(Records drawn from a dataset)

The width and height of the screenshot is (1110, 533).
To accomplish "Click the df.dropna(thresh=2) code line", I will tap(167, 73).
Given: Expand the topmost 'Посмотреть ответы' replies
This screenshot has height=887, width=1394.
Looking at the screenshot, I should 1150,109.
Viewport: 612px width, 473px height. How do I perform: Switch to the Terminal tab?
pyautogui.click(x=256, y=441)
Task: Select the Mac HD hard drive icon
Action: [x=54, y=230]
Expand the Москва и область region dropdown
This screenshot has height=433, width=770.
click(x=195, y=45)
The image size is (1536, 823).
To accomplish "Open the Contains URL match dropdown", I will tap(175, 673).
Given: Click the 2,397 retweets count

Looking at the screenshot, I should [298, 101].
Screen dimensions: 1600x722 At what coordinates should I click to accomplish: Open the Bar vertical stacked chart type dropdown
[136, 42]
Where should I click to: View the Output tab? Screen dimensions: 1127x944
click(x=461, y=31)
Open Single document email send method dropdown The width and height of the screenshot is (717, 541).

Instructions to follow =>
When you answer, repeat every record exactly, omitting nothing.

Solved problem =>
The width and height of the screenshot is (1110, 533).
To accomplish "Click the df.dropna(thresh=2) code line", I will tap(167, 73).
Given: Expand the topmost 'Посмотреть ответы' replies
This screenshot has height=887, width=1394.
Looking at the screenshot, I should 1150,109.
Viewport: 612px width, 473px height. How do I perform: Switch to the Terminal tab?
pyautogui.click(x=256, y=441)
Task: Select the Mac HD hard drive icon
Action: [x=54, y=230]
Expand the Москва и область region dropdown
This screenshot has height=433, width=770.
click(x=195, y=45)
The image size is (1536, 823).
To accomplish "Open the Contains URL match dropdown", I will tap(175, 673).
Given: Click the 2,397 retweets count

Looking at the screenshot, I should [298, 101].
Screen dimensions: 1600x722 At what coordinates should I click to accomplish: Open the Bar vertical stacked chart type dropdown
[136, 42]
Where should I click to: View the Output tab? Screen dimensions: 1127x944
click(x=461, y=31)
Open Single document email send method dropdown The width and height of the screenshot is (717, 541).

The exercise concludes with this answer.